-------- Given entries

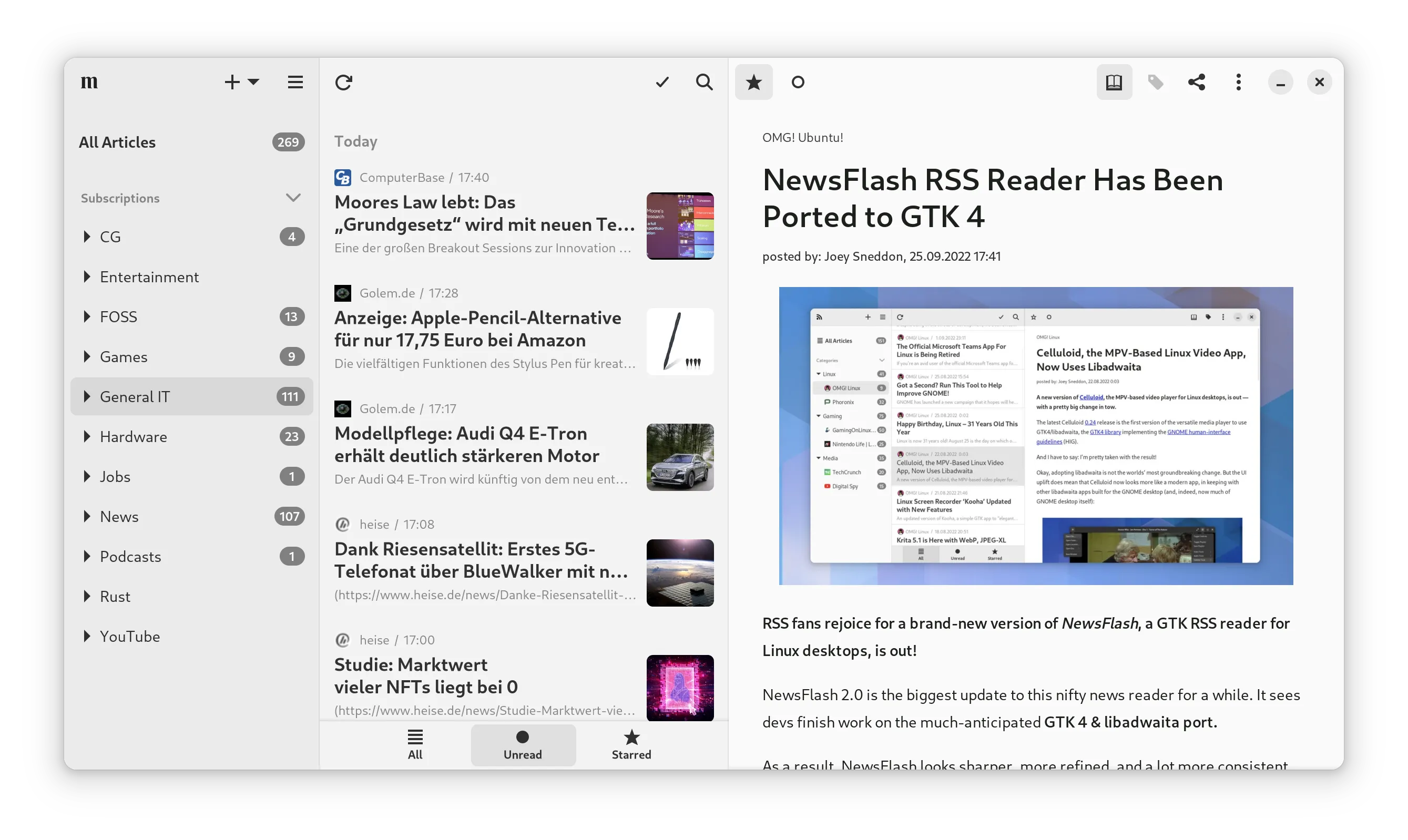The width and height of the screenshot is (1408, 840).
Task: Select the News category
Action: [119, 516]
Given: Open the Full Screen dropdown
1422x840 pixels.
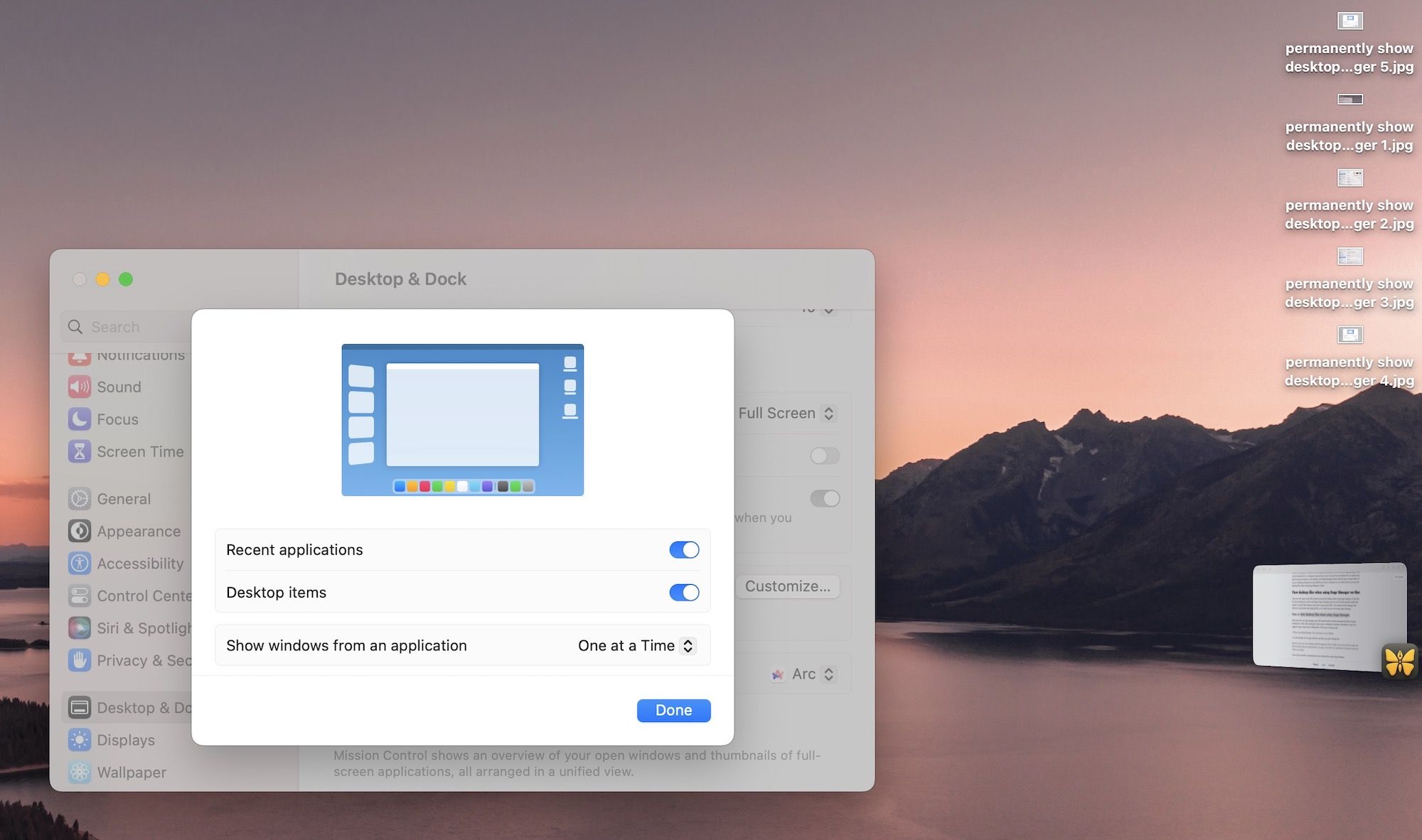Looking at the screenshot, I should pos(786,414).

----------------

Your task is to print exactly the lines from the one containing "Given: Open the Full Screen dropdown" through the final line of the records above, with no pictures and nothing more.

Given: Open the Full Screen dropdown
1422x840 pixels.
Looking at the screenshot, I should pos(786,414).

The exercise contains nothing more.